Friday, April 23, 2021

Patristic Wisdom: Looking to the Fourth Sunday of Easter


And it came to pass, on the next day, that their rulers, elders, and scribes, as well as Annas the high priest, Caiaphas, John, and Alexander, and as many as were of the family of the high priest, were gathered together at Jerusalem. And when they had set them in the midst, they asked, “By what power or by what name have you done this?” Then Peter, filled with the Holy Spirit, said to them, “Rulers of the people and elders of Israel: If we this day are judged for a good deed done to a helpless man, by what means he has been made well, let it be known to you all, and to all the people of Israel, that by the name of Jesus Christ of Nazareth, whom you crucified, whom God raised from the dead, by Him this man stands here before you whole. This is the ‘stone which was rejected by you builders, which has become the chief cornerstone.’ Nor is there salvation in any other, for there is no other name under heaven given among men by which we must be saved.” (Acts 4:5–12)

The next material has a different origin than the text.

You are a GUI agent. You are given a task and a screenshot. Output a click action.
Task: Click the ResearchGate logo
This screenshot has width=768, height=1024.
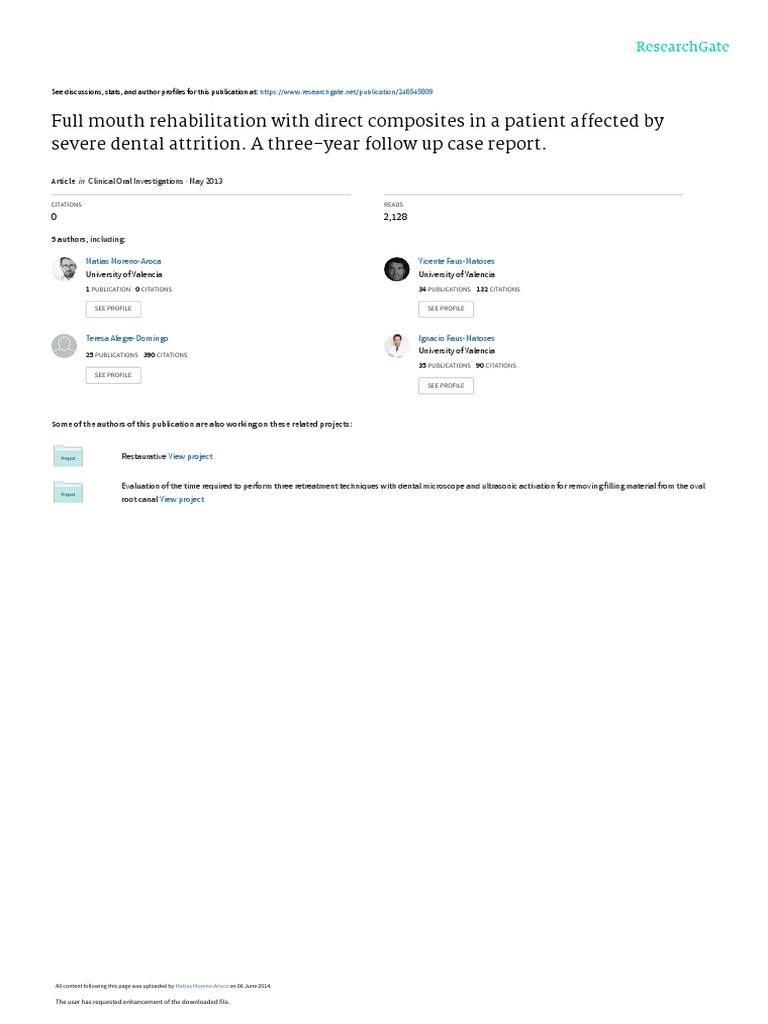(x=683, y=46)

The builders were the Jews, while all the Gentiles remained in the wasteland of idols. The Jews alone were daily reading the law and the prophets for the building up of the people. As they were building, they came to the cornerstone, which embraces two walls—that is, they found in the prophetic Scriptures that Christ, who would bring together in Himself two peoples, was to come in the flesh. And, because they preferred to remain in one wall, that is, to be saved alone, they rejected the stone, which was not one-sided but two-sided. Nevertheless, although they were unwilling, God by Himself placed this at the chief position in the corner, so that from two Testaments and two peoples there might rise up a building of one and the same faith.

If the salvation of the world is in no other but in Christ alone, then the fathers of the Old Testament were saved by the incarnation and passion of the same Redeemer, by which we also believe and hope to be saved. For although the sacramental signs differed by reason of the times, nevertheless there was agreement in one and the same faith because through the prophets they learned as something to come the same dispensation of Christ which we learned through the apostles as something which has been done. For there is no redemption of human captivity except in the blood of Him who gave Himself as a redemption for all.